TCR International
- Company type: Private
- Founded: 1999; 26 years ago
- Headquarters: Brussels, Belgium
- Area served: Worldwide
- Key people: Tom Bellekens (CEO)
- Services: Airport Ground Support Equipment
- Website: www.tcr-group.com

= TCR International =

Airport ground support equipment supplier company

TCR International is a ground support equipment (GSE) supplier company, headquartered in Brussels, Belgium. The company provides ground support equipment to ground handlers, airlines, airports and cargo handlers. Currently the company operates at approximately 200 airports worldwide.

TCR International started rental and maintenance activities in 1996. At present, the company provides a range of GSE services supporting handlers in their ground handling processes. The customer bases includes airlines, handling companies, airport, integrators and cargo handlers. The company is headquartered in Brussels. It has local offices in UK, France, Spain, the Netherlands, Norway, Ireland, Italy, Germany, Sweden, Denmark, Finland, USA, Malaysia Australia and New Zealand.
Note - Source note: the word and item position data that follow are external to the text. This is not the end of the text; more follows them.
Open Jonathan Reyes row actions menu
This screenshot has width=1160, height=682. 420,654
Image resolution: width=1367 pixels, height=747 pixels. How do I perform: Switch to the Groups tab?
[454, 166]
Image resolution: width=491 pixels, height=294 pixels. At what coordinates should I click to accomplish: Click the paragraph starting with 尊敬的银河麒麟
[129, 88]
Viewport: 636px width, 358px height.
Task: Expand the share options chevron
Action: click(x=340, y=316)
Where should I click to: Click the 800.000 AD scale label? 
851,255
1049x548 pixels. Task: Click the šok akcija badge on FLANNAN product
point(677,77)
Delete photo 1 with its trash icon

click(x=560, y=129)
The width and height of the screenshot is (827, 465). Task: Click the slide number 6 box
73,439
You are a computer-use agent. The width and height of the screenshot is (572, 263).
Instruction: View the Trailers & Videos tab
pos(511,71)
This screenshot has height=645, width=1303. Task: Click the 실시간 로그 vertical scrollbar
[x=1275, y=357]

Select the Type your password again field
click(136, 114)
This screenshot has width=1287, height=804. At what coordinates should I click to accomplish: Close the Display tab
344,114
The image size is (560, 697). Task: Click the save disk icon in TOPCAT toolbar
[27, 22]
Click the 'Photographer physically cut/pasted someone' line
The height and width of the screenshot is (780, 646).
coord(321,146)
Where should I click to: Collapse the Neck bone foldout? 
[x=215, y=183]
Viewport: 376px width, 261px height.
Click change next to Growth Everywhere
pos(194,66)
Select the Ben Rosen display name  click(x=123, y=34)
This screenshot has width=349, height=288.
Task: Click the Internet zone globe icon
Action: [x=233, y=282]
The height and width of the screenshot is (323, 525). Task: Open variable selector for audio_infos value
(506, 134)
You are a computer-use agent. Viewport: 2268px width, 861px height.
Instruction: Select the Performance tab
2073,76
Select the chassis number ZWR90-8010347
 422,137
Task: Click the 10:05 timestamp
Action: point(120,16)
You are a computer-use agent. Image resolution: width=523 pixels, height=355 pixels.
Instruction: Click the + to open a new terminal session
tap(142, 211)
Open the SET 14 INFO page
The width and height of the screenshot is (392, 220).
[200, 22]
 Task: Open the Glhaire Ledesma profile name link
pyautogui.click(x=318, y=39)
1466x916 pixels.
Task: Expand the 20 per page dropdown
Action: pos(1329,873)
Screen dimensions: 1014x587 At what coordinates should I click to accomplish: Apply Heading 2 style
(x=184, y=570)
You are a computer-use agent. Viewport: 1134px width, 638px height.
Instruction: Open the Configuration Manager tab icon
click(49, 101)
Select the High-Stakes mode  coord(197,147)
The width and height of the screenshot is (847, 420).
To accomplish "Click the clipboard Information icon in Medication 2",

The company employs 1300 people and rents 40,000 GSE.

In 2015, TCR started activities in Asia. Particularly it rents equipment in Malaysia and Japan. Activities in the United States started in 2008 and TCR Americas was also founded in 2015.

==Services==
===Rental===
Around 40,000 GSE motorized or non-motorized are available for short or long term rental.

===Maintenance and ramp services===
Workshops of the company are located airside. Mobile workshops intervention are served in urgent conditions.